Collective impact frameworks: a new way forward?

A number of best practice principles for service coordination became apparent during the inquiry, said Taylor. “Most notably, a collective impact framework was espoused as having great potential to transform the way in which services are coordinated.

“Critically, inquiry participants emphasised the importance of having a backbone organisation to drive, monitor and evaluate service coordination within a geographic area.”

A number of inquiry participants suggested the use of “collective impact frameworks” to overcome some of the barriers to collaboration created by competition, silos, unwillingness to cede control and differences in motivation and commitment between organisations.
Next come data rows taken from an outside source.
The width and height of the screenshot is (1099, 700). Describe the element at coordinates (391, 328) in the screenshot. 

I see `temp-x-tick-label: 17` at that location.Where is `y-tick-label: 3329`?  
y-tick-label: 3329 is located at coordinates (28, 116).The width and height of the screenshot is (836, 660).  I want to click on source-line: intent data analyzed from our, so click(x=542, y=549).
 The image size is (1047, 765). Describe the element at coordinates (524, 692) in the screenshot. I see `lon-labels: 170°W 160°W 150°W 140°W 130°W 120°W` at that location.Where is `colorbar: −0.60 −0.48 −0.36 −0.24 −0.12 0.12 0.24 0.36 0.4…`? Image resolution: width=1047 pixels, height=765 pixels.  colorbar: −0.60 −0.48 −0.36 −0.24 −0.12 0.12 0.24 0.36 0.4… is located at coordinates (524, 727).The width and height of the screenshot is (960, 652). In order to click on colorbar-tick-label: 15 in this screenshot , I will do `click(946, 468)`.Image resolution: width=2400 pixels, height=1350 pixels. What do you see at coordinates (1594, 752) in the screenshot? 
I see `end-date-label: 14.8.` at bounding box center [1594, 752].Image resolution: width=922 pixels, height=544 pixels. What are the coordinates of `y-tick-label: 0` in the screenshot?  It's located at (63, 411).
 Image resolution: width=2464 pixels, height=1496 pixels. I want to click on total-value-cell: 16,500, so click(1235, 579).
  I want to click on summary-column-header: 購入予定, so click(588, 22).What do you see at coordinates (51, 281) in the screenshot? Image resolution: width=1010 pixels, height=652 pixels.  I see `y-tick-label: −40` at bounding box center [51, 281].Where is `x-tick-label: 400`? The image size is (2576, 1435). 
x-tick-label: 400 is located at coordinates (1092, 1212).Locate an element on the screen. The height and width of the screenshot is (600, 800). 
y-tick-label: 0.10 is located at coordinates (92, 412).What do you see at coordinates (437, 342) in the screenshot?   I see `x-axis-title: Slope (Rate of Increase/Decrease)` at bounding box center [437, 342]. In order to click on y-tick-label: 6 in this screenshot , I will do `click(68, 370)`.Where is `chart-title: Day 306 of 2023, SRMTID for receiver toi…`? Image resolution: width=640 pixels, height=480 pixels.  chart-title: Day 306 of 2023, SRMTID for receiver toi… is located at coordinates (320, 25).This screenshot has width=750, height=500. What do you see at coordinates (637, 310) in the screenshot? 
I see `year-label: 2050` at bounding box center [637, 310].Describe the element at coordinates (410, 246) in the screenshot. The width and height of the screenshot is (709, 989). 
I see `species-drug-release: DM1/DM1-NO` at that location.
The Benevolent Society said a collective impact framework involves:

“a coordinated approach that brings organisations together from across government, community and the business sector to solve difficult social issues and achieve important social change. The underlying premise of collective impact is that no single organisation can create large‐scale, lasting social change alone. Sustainable change which addresses complex issues requires people from different sectors, different functions, different cultures and diverse geographies to come together to be part of the solution.”

The Benevolent Society, NSW Family Services and The Hive, Mount Druitt each outlined the five conditions of success under a collective impact framework:

  • common agenda — all participants have a shared vision for change including a common understanding of the problem and a joint approach to solving it through agreed upon actions
  • shared measurement — collecting data and measuring results consistently across all participants ensures efforts remain aligned and participants hold each other accountable
  • mutually reinforcing activities — participant activities must be differentiated while still being coordinated through a mutually reinforcing plan of action
  • continuous communication — consistent and open communication is needed across the many players to build trust, assure mutual objectives, and appreciate common motivation
  • backbone organisation — creating and managing collective impact requires a separate organisation(s) with staff and a specific set of skills to serve as the backbone for the entire initiative and coordinate participating organisations and agencies.